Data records
----

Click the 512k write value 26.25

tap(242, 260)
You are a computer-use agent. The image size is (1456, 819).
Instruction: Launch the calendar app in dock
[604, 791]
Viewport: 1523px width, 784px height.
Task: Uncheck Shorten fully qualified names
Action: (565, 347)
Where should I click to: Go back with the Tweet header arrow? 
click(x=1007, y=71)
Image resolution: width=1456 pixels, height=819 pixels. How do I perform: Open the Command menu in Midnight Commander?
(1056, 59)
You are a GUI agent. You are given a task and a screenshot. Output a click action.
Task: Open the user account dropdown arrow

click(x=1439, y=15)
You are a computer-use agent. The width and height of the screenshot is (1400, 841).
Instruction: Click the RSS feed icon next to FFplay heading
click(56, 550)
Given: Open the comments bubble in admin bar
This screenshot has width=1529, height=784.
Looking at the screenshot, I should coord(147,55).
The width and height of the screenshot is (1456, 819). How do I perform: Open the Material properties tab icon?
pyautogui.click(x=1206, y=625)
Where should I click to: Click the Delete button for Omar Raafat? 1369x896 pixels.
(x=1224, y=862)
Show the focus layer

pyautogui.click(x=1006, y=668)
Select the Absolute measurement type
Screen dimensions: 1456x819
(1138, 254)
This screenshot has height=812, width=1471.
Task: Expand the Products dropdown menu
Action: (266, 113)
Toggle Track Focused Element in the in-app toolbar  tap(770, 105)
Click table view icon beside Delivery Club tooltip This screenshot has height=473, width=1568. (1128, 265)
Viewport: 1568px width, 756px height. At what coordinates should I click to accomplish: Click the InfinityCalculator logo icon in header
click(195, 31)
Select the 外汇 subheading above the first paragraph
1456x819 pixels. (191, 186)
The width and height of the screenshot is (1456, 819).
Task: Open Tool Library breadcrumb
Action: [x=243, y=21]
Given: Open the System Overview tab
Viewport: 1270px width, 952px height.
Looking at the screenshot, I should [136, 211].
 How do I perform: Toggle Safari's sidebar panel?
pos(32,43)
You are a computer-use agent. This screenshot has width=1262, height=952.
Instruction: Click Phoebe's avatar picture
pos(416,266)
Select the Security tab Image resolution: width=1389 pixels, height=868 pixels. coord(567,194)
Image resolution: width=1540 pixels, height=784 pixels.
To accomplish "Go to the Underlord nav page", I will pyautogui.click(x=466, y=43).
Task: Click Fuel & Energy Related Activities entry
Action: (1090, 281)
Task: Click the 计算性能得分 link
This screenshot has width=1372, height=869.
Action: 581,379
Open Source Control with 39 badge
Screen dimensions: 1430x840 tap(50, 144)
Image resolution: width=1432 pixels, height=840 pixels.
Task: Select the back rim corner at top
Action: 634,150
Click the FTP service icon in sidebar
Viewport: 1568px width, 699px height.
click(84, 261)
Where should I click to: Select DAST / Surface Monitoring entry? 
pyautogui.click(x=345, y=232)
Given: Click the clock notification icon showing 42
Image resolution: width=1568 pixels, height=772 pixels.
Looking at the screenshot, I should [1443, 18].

----

EXERCISE: Filter the data for the string "computer" and copy every line that has it.

EXERCISE RESULT:
You are a computer-use agent. The image size is (1456, 819).
You are a computer-use agent. The width and height of the screenshot is (1400, 841).
You are a computer-use agent. This screenshot has width=1262, height=952.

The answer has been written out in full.